Evola rejects, however, Schopenhauer’s view that consciousness is the passive observer of phenomena, which is a creation of the Will. In place of this dualistic view, Evola identifies the center of consciousness, the "I", with the Will. Thus the individual is both the creator and the observer of the World. For the undeveloped man, this will is "spontaneous", that is, it is unconscious, undirected, and predestined, rather like Schopenhauer’s Will. (See the chapter "Privation".)
On the other hand, the developed man has True Will and is the unconditioned cause of his world. As Evola puts it:
This principle is: THE POWER OF CONTROL. The "I", in fact, is not a thing, a "given", a "fact", but, essentially, a deep centre of will and power. As "I", Fichte says, it is, only insofar as it posits itself – and only a pure self-positing is, to tell the truth, its "being".

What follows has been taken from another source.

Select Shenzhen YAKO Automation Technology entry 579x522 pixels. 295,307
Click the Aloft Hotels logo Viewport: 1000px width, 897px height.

Note, in particular, that the "I" is not a fact, i.e., an object in the world, but is transcendent to the world.
As for the "essence" or "concept", Evola points out that concepts are sufficient for rational explanations; that is, the essence tells us "what" something is. However, the brute fact of existence – "that" something is – is not, and remains beyond rational explanation. Yet the fact of existence does become comprehensible when we realize that it is the creation of our Will. Hence, the measure of one’s will power is the ability to actualize what was only there in potential.
So, Evola’s supernaturalism is world-affirming, not world-denying. He does not advocate a passive escape to the pure world of ideas, but rather the active bringing the ideas into reality. Thusly does Evola succeed in explaining Nietzsche’s Will to Power, while retaining the transcendent supernaturalism of Traditionalist metaphysics.